I have a paragraph/sentence from which I want to identify

  1. any series of number 6 digits or more
  2. any series of numbers with a "-" (dash)

but I don't want to identify

  1. any numbers preceded by a $(dollar)
  2. any series of numbers with , (comma)

How can I achieve this?

The regex I tried is: r'(?:\s|^)(\d-?(\s)?){6,}(?=[?\s]|$)' but its not accurate.

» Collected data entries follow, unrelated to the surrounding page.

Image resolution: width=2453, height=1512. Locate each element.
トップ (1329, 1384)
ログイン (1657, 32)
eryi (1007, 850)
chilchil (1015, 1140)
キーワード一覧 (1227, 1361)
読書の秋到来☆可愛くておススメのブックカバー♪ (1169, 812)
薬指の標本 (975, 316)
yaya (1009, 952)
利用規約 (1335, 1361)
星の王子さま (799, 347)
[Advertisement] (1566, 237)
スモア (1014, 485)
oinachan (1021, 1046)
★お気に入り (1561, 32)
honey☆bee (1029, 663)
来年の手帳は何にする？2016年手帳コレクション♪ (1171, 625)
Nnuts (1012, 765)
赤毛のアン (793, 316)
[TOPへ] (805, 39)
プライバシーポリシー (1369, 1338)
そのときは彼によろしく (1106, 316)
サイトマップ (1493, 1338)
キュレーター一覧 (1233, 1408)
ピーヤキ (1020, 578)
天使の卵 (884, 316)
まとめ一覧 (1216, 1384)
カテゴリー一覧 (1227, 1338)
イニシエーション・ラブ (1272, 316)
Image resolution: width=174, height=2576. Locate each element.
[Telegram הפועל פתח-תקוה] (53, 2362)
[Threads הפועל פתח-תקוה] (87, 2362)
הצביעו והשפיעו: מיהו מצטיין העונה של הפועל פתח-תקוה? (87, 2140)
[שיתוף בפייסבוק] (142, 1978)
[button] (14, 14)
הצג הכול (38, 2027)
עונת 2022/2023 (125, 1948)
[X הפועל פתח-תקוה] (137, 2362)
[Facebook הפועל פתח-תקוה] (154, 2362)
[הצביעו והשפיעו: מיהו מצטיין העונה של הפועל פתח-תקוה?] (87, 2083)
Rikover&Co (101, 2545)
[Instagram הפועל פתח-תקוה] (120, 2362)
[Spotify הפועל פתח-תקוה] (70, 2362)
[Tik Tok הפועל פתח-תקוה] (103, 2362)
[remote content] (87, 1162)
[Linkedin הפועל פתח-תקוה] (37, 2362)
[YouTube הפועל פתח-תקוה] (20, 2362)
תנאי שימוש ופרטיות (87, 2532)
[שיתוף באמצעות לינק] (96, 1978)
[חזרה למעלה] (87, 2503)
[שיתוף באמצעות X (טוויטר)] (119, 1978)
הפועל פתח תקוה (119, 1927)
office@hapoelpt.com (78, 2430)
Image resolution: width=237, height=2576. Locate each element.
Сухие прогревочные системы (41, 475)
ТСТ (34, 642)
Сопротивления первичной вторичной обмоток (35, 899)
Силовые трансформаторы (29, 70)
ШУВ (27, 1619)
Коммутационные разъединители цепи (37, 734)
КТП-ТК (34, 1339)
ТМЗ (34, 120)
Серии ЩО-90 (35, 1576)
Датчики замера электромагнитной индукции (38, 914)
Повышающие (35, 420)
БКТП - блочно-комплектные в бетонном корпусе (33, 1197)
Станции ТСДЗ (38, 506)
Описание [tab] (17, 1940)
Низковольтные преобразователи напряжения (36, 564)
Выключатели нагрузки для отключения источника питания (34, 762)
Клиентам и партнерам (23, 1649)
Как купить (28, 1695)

I'm looking for these patterns inside a paragraph

  • 123-456-789
  • 123-456
  • 123 456
  • 123 456 789 It may also contain full stop(.) at the end too but it should ignore the following patterns

  • $123654

  • $ 123654
  • 12,4569
  • 123*123*7732
  • 123h434k5454
The fourth bird
  • 127,136
  • 16
  • 45
  • 63

1 Answers1

1

You could match what you don't want and capture in a group what you want to keep.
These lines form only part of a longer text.